The Netherlands Commemorates Its Holocaust https://mosaicmagazine.com/picks/history-ideas/2016/07/the-netherlands-commemorates-its-holocaust/

July 20, 2016 | Nina Siegal
About the author:

Since 1960, the Anne Frank House in Amsterdam has been the city’s only major monument to the destruction of its Jewish community during the Shoah. That changed this year, when the city council approved construction of a wall commemorating the approximately 102,000 Dutch Jews killed at the hands of the Nazis, and a National Holocaust Museum opened its doors.
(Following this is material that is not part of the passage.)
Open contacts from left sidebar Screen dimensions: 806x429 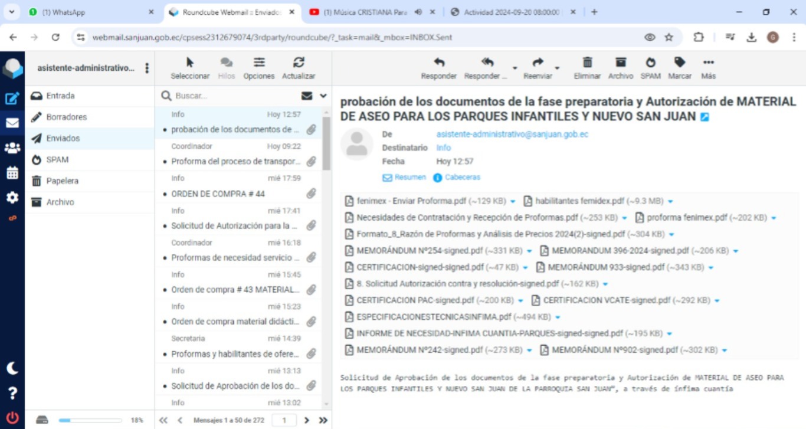(x=12, y=148)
Nina Siegal describes the significance of these new efforts to preserve the realities of the country’s wartime history:

Between 75 and 80 percent of the Netherlands’ Jews were killed during the war, the highest rate in Western Europe. . . . By comparison, neighboring Belgium lost about 40 percent of its Jewish population, and France lost about 25 percent. . . .
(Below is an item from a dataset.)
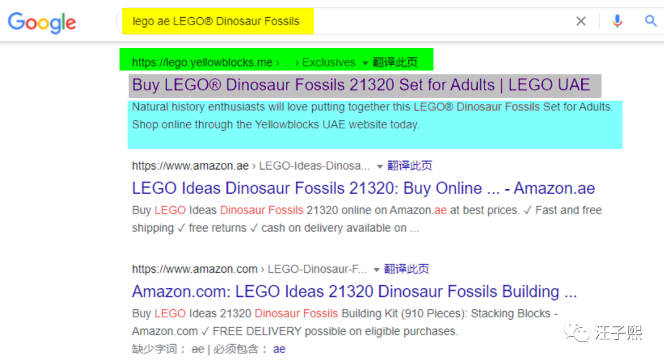
Task: Open Buy LEGO Dinosaur Fossils 21320 LEGO UAE result
Action: tap(361, 85)
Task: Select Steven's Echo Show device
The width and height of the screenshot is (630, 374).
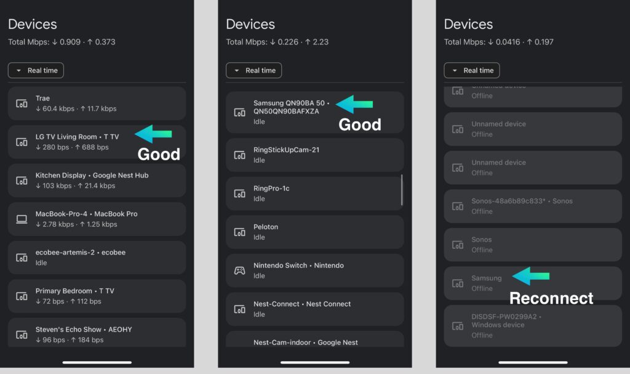Action: coord(97,333)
Beginning in 1943, about 34,000 Dutch Jews were sent to the Sobibor death camp in Nazi-occupied Poland, and only eighteen survived. . . . This relatively unknown camp accounted for about a third of the Dutch Jewish victims of the Holocaust . . . ; Auschwitz accounted for most of the others. . . .

The Anne Frank House, which had 1.2 million visitors last year, is one of the most popular attractions in the Netherlands. . . . But those who have promoted the new projects fear that people may come away from her [story] with the impression that most Dutch citizens were protective of their Jewish neighbors, and that the Dutch resistance was more effective than it was.